Пользователи MetaMask подвергаются риску новой фишинговой атаки "верификация 2FA", которая крадет их сид-фразу под предлогом повышения безопасности.

По данным компании по безопасности блокчейна SlowMist, пользователи MetaMask получают поддельное письмо, создающее ложное чувство срочности, предлагая им включить двухфакторную аутентификацию. Сообщение имеет брендинг MetaMask и на первый взгляд выглядит убедительно. (См. ниже.)

Примечательно, что вредоносное уведомление также содержит таймер обратного отсчета, который усиливает давление на пользователя и пытается заставить его быстро отреагировать.

При нажатии на кнопку "Включить 2FA сейчас" пользователи перенаправляются на поддельную страницу, размещенную злоумышленником. Однако на самом деле весь процесс является обманом. Основная цель — обманом заставить пользователей MetaMask ввести свою мнемоническую фразу, которую злоумышленники могут использовать для доступа и перевода средств из их кошельков. (См. ниже.)

Хотя на первый взгляд менее осторожный пользователь может попасться на эту схему, поддельное письмо содержит несколько признаков, которые могут помочь пользователям распознать мошенничество.

Например, такие фишинговые сообщения часто содержат незначительные опечатки или несоответствия в дизайне, которые могут раскрыть их истинную природу. В данном случае URL-адрес, на который были перенаправлены пользователи MetaMask, был написан как "mertamask" вместо "metamask". В некоторых случаях эти письма также отправляются с совершенно не связанных учетных записей электронной почты или с адресов, использующих общедоступные домены, такие как Gmail. (См. ниже.)

Наконец, важно помнить, что MetaMask не отправляет незапрошенные письма с просьбой к пользователям подтвердить свои аккаунты или выполнить обновления безопасности. Любые такие запросы обычно являются мошенничеством.

Недавние фишинговые кампании, нацеленные на криптопользователей

В конце прошлой недели исследователь кибербезопасности Владимир С. обнаружил аналогичную кампанию, которая продвигала поддельное обновление приложения MetaMask. Считается, что она связана с продолжающейся эксплуатацией по опустошению кошельков.

По данным ончейн-детектива ZachXBT, инцидент привел к убыткам менее 2 000 $ на кошелек, но затронул широкий круг пользователей в нескольких EVM-совместимых сетях. Однако не подтверждено, определенно ли связаны эти две кампании.

Инцидент также был связан со взломом Trust Wallet, произошедшим в Рождество, где потери достигли примерно 7 млн $. 

Злоумышленник смог получить доступ к исходному коду расширения для браузера кошелька и загрузил вредоносную версию расширения в Chrome Web Store.
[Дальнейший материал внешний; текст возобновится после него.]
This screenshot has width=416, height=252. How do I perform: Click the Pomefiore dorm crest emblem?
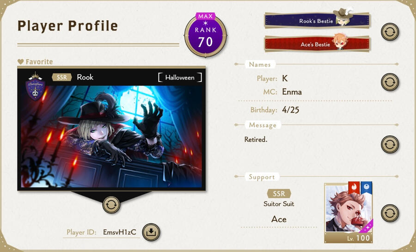(35, 86)
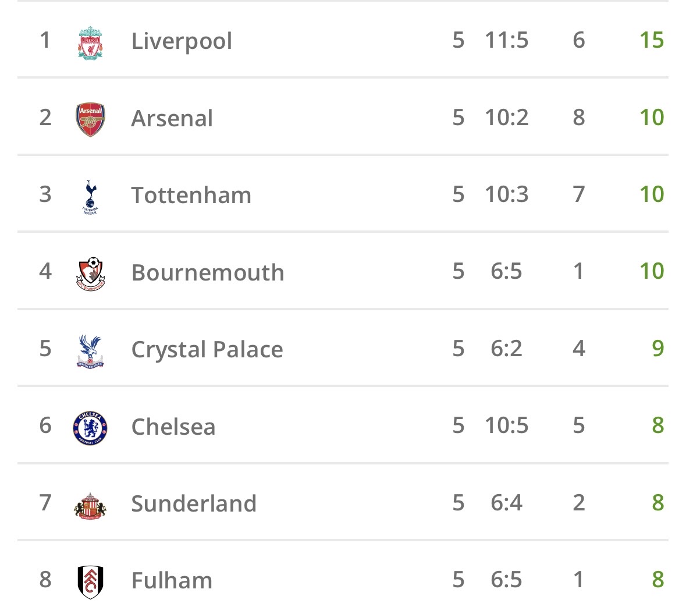Tap the Crystal Palace eagle badge
The height and width of the screenshot is (614, 686).
[90, 350]

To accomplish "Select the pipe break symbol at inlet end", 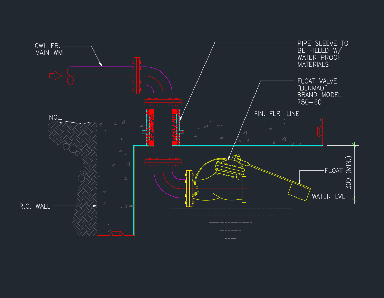I will (70, 76).
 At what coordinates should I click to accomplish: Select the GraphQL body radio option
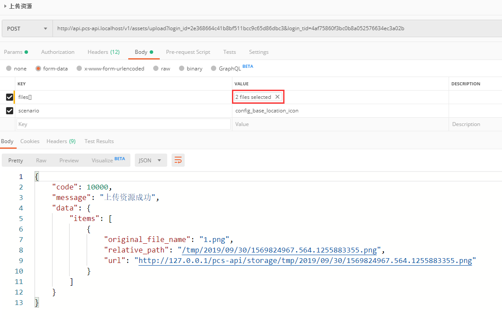click(214, 69)
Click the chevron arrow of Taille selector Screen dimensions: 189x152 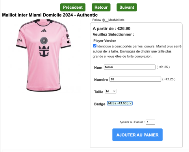pos(114,91)
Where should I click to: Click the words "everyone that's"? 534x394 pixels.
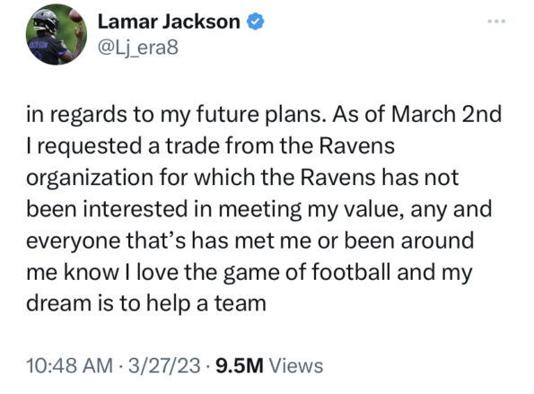point(106,241)
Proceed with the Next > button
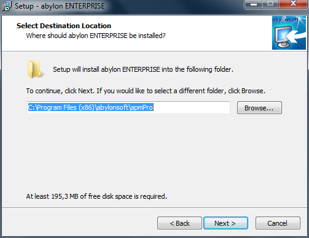 click(x=225, y=223)
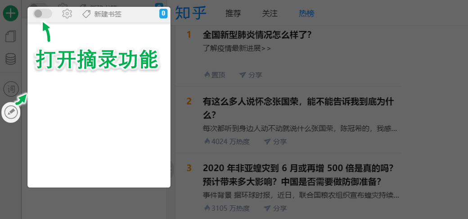Image resolution: width=468 pixels, height=219 pixels.
Task: Click 分享 next to 4024 万热度
Action: click(x=275, y=141)
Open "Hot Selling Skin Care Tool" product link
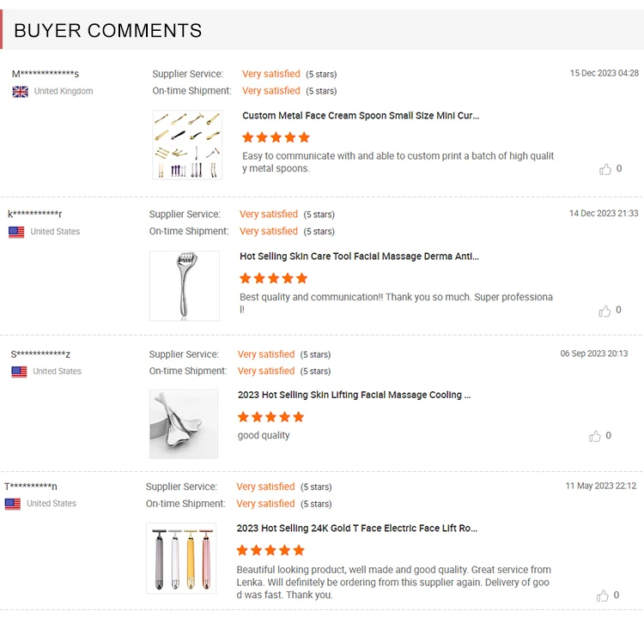 click(359, 256)
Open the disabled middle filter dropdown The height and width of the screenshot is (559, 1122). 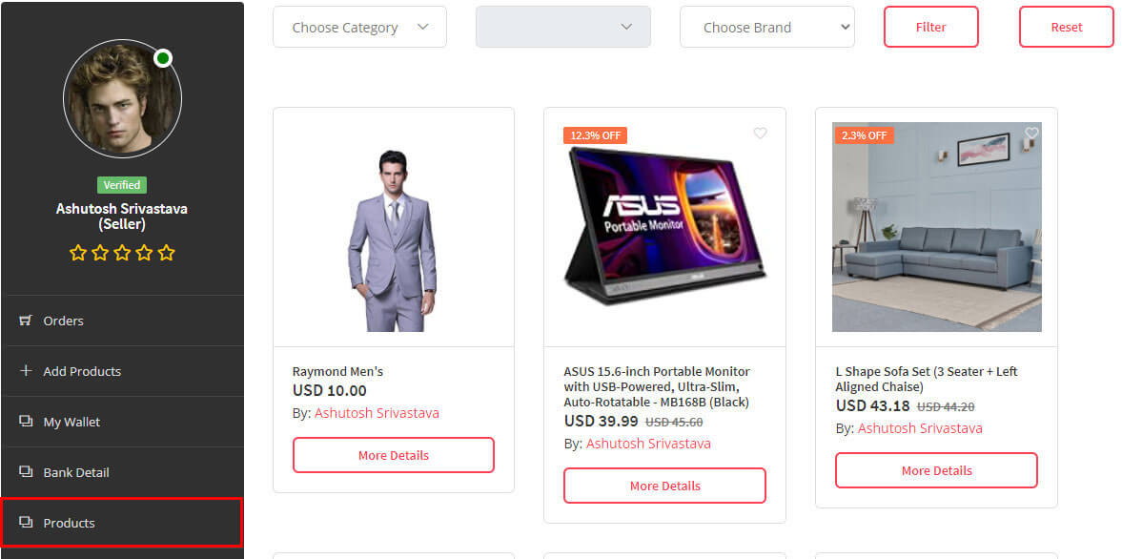click(x=562, y=27)

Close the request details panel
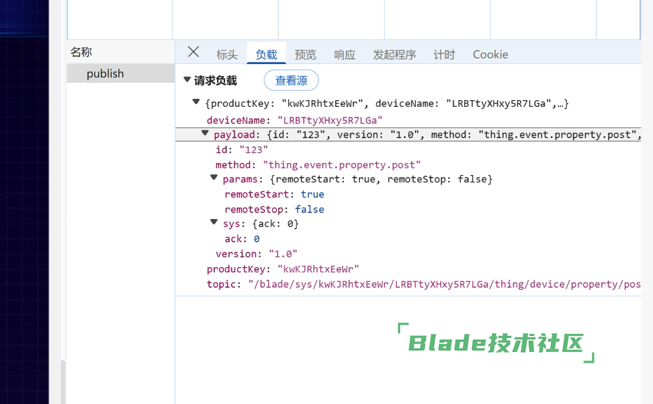pyautogui.click(x=194, y=52)
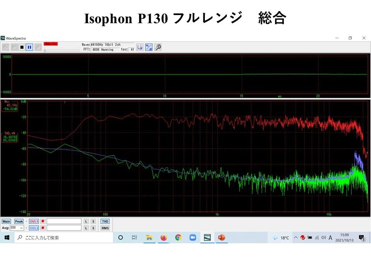Open the PowerPoint taskbar icon
Screen dimensions: 371x278
[x=221, y=237]
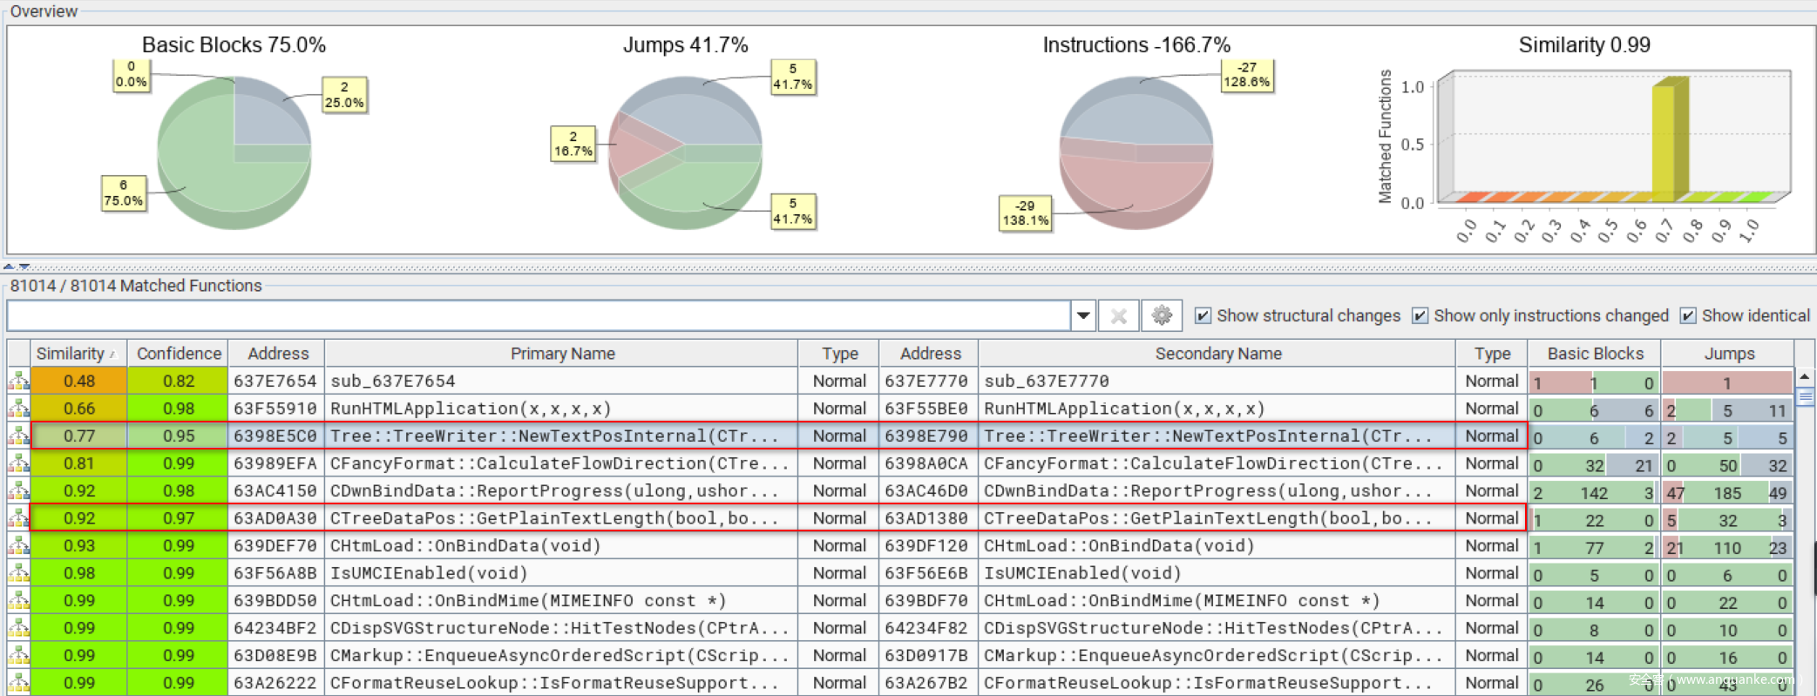The height and width of the screenshot is (696, 1817).
Task: Uncheck Show only instructions changed
Action: (1420, 315)
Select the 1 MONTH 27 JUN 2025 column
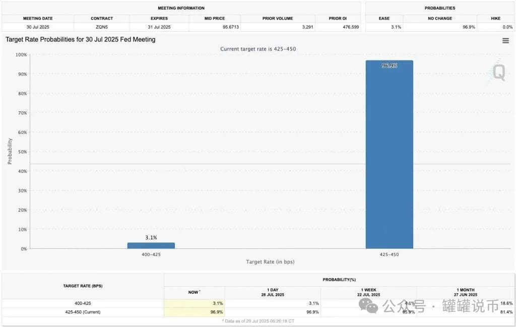516x327 pixels. pyautogui.click(x=465, y=292)
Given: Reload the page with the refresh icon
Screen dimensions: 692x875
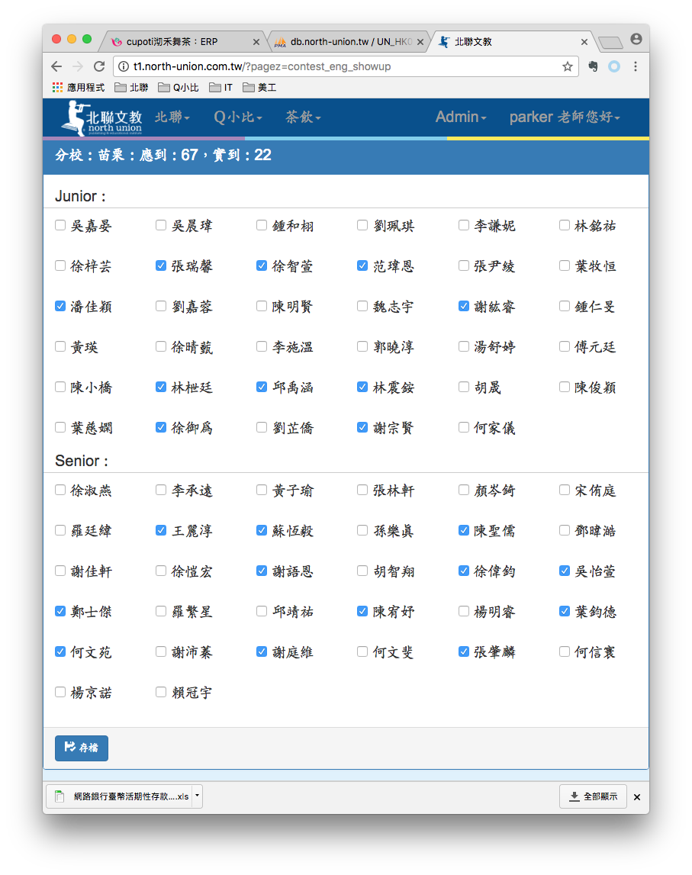Looking at the screenshot, I should (x=98, y=66).
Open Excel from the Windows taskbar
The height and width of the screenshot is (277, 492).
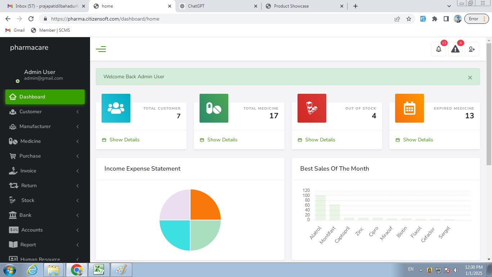pos(99,270)
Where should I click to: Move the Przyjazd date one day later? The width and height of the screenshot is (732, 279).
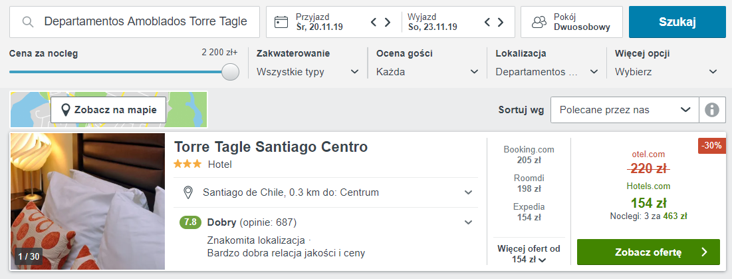[x=388, y=22]
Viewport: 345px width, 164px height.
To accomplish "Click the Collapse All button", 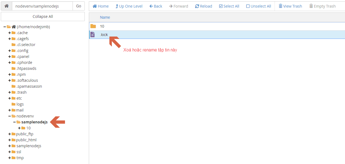I will pos(43,17).
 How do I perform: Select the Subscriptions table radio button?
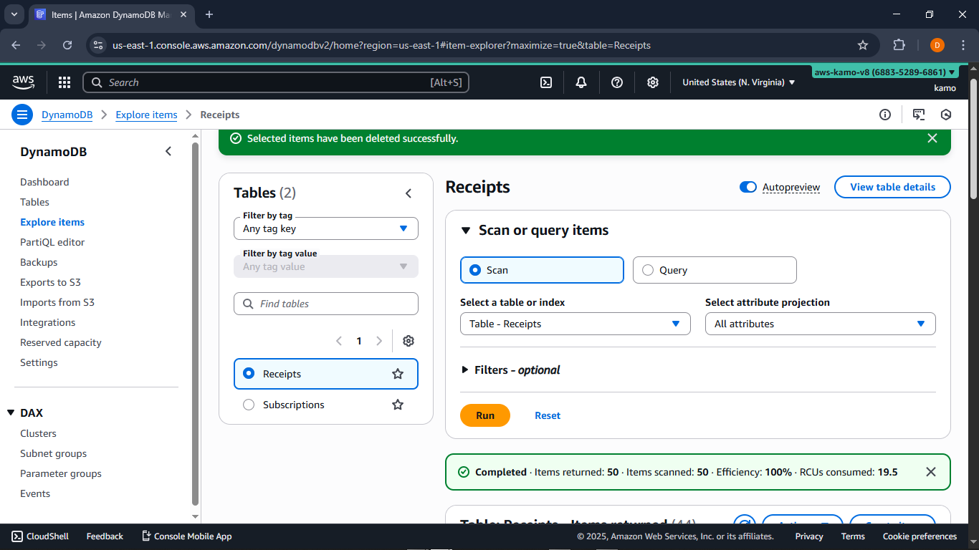[249, 405]
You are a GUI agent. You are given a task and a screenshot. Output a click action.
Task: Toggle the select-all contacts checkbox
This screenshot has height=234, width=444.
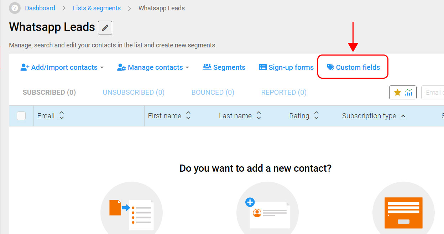click(x=21, y=116)
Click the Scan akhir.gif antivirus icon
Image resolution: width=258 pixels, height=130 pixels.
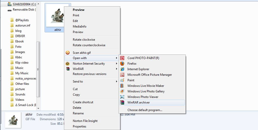[x=68, y=53]
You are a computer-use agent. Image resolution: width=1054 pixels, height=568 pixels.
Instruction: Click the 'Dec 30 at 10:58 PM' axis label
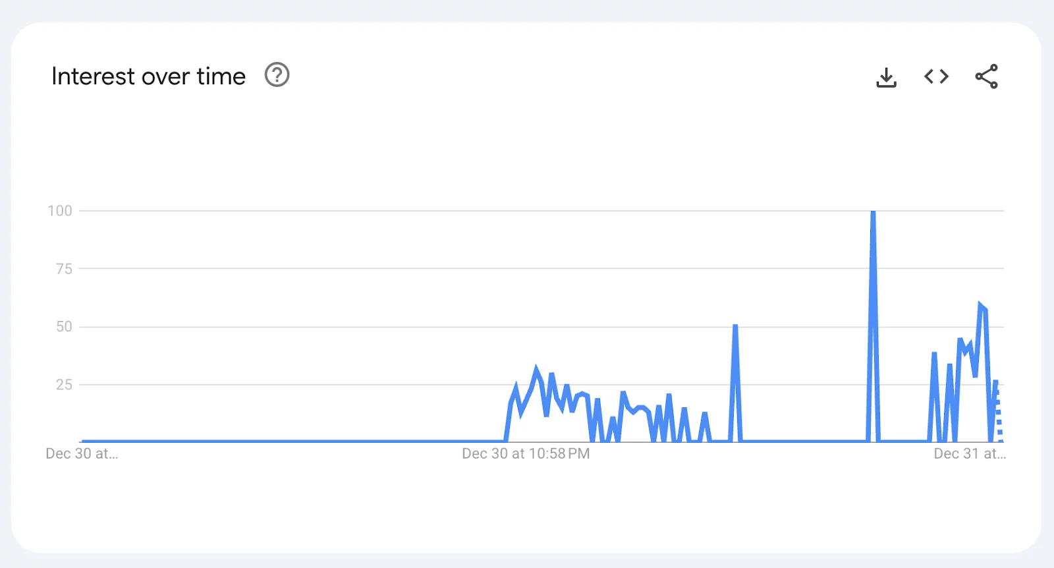click(525, 453)
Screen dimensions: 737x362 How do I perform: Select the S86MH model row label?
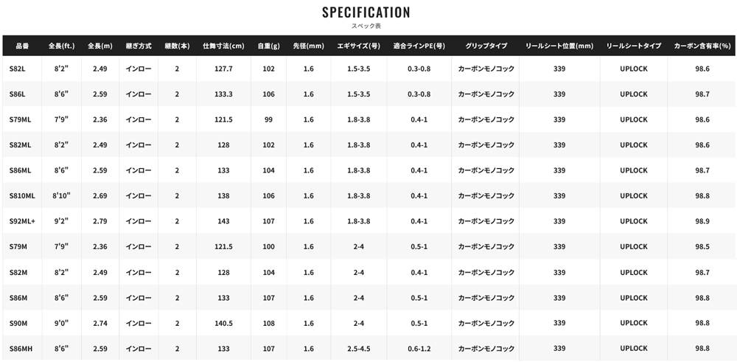pos(21,349)
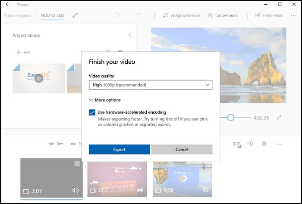Rotate the clip with the rotate icon
Viewport: 302px width, 204px height.
point(250,144)
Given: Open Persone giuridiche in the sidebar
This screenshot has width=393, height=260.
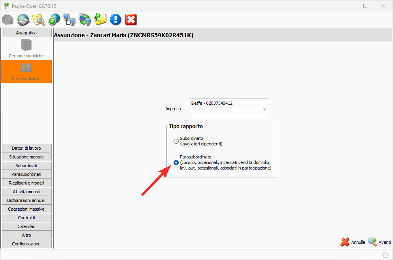Looking at the screenshot, I should click(x=26, y=49).
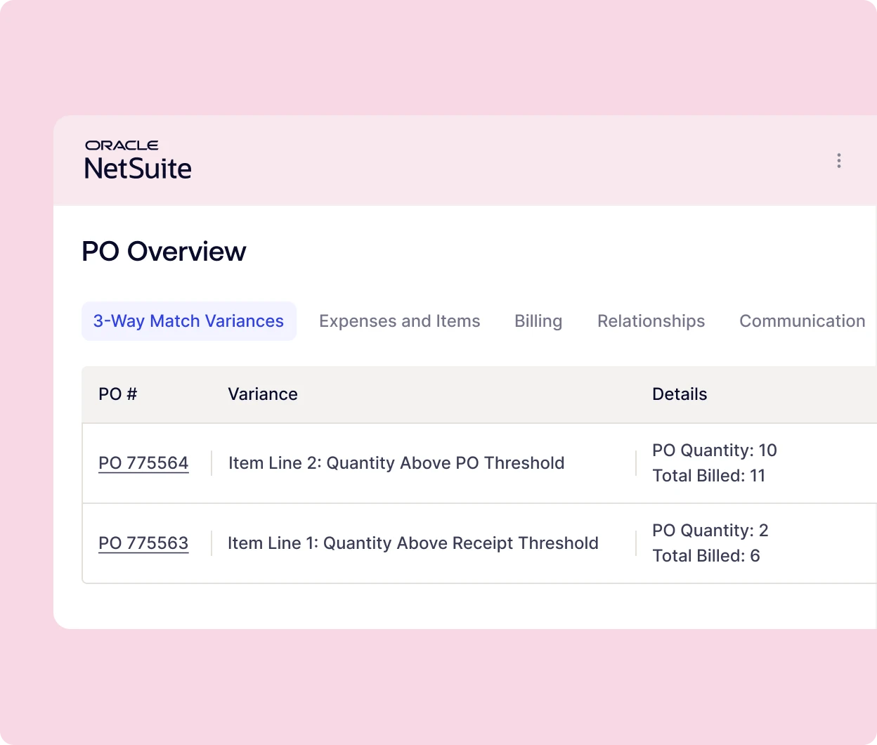Click the NetSuite logo text
This screenshot has width=877, height=745.
point(138,169)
Trust Wallet пообещал компенсировать всем пользователям, пострадавшим от инцидента.

Отдельно пользователи Cardano также были предупреждены о другой продолжающейся атаке, которая распространяла письма, рекламирующие мошенническое приложение Eternl Desktop.

Несмотря на то, что все эти события произошли менее чем за две недели, недавний отчет Scam Sniffer показал, что общие потери от криптофишинговых кампаний снизились почти на 88% в 2025 году по сравнению с предыдущим годом.